Review

Hollywood Station

by Joseph Wambaugh



Farley Ramsdale, a nasty little crystal meth tweaker with a big
attitude, hooks up with an emaciated woman he christens Olive Oyl
because of her stick-like figure. He likes having Olive around ---
mostly because he can send her into dangerous situations in his
stead. If she comes back, he's safe; if she doesn't, he's still
safe. Plus, she cooks for him, works with him and sleeps with him.
Despite her years of drug use, Olive still has a pretty good heart,
even if she has few teeth and her hair doesn't look so good. Farley
and Olive actually work hard at crime. They make their score
however they can, but a favorite is mailbox fishing, hauling out
all sorts of useful letters, checks and occasionally cash. One
night, they hit a goldmine.

But the late-night streets teem with junkies, tweakers, peddlers,
burglars, robbers, smugglers and killers. None of them has any real
allegiance to anyone, so the rule is to beware of everyone. Even
what looks like a benign panhandler may have big eyes, looking for
information he can sell. And he won't care if it's the cops to whom
he sells.

The cops in Hollywood Station have seen it all, and they have
attitudes too --- maybe, in fact, bigger than those of the crooks.
All of them have the bold, hardened character of a cop on the
street. People who see the side of life that they see find ways to
cope: by telling seemingly tasteless jokes, subconsciously
profiling everyone, inventing unflattering categories for the bad
guys and even some pretty offensive nicknames for their own
colleagues. But don't dare doubt that they are a family. They need
each other desperately; their very lives depend on it.

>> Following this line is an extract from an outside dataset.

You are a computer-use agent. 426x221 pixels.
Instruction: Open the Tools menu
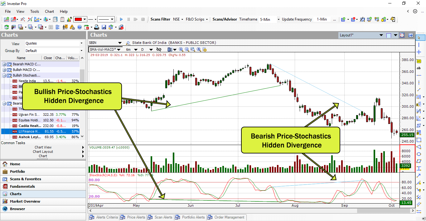pyautogui.click(x=35, y=12)
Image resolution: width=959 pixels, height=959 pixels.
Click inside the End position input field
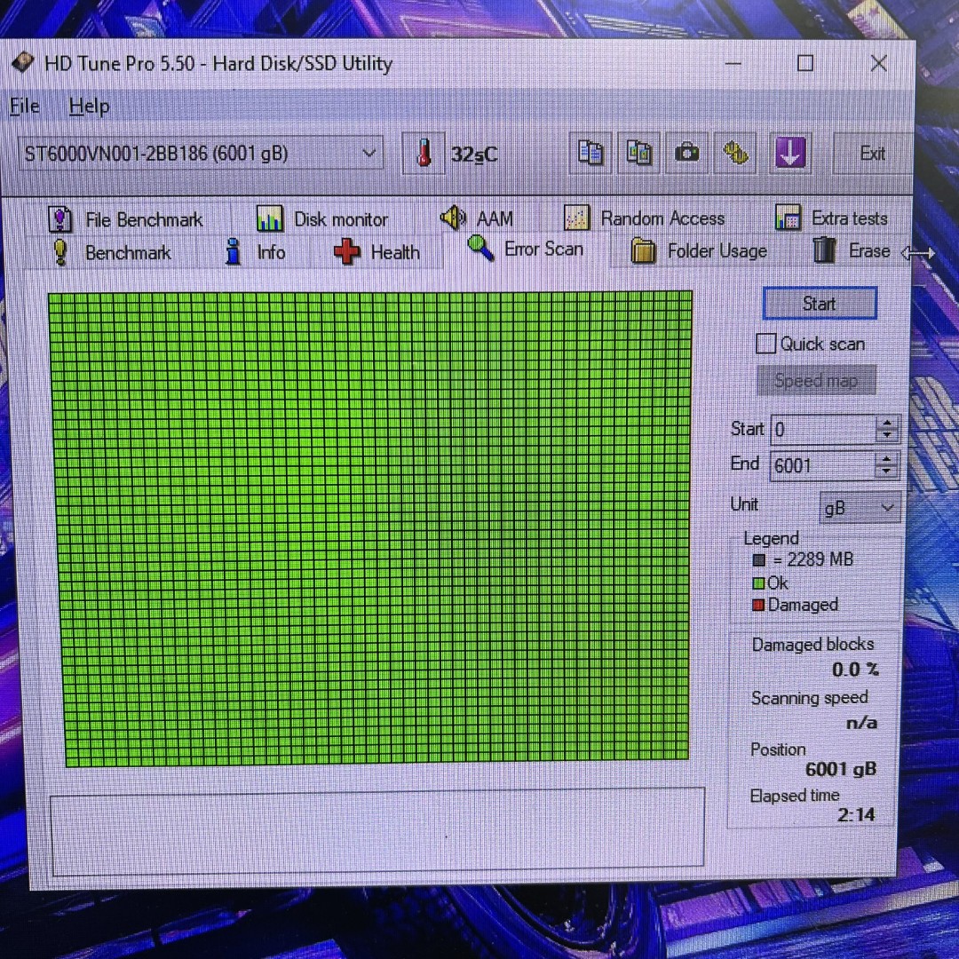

Joseph Wambaugh's cops on the night shift are rich with odd
personalities and bizarre quirks. Flotsam and Jetsam, a couple of
cops regrettably partnered together, are devoted surfer dudes who
have a divorce or two under their belt, a few years on the job and
a gaping hole where their brains should have been. You just have to
hope they don't last long on the job. If they do, you can bet they
will be frequent subjects of departmental investigations and
indignant lawsuits.

For this deployment period, the fondly nicknamed Oracle --- a cop
with decades on the job to his credit --- partners a crusty cop
named Fausto Gamboa with Budgie Polk, a gutsy officer recently
returned from maternity leave. An unlikely pair: He's older than
her father; she's young, brash and female, of all things. Back in
Gamboa's day, females weren't gun-carrying officers who were
allowed out in the field. They worked safely behind a desk, were
good with paperwork and had nice voices for answering phones. And
what's with that name, Budgie? Gamboa thinks it must be time to
pull the pin, especially the way the rules have been relaxed
nowadays. Flotsam and Jetsam have gel-spiked dyed hair, if you can
believe it.

HOLLYWOOD STATION reads like a watch commander's log. Lots of
bodies doing all sorts of illegal stuff. Fists fly. Shots are
fired. Arrests are made. Stories are compared. And Wambaugh doesn't
leave anybody out. The Russian mafia makes an appearance, as does a
shell-shocked war veteran, some Asian bangers, a couple of shifty
Italian guys, and lots of people with ties to the wonderful world
of drugs. Of course, this is Hollywood Station, so there are the
aspiring actors among the rank and file, busily dropping names and
searching for their big break.

As if the characters aren't enough to make HOLLYWOOD STATION a hit,
there is also one of the most unique chase scenes ever written ---
not so much because of the high speed (since there isn't any) but
because of the participants. I'm pretty sure a chase like this one
has never happened --- anywhere, any time.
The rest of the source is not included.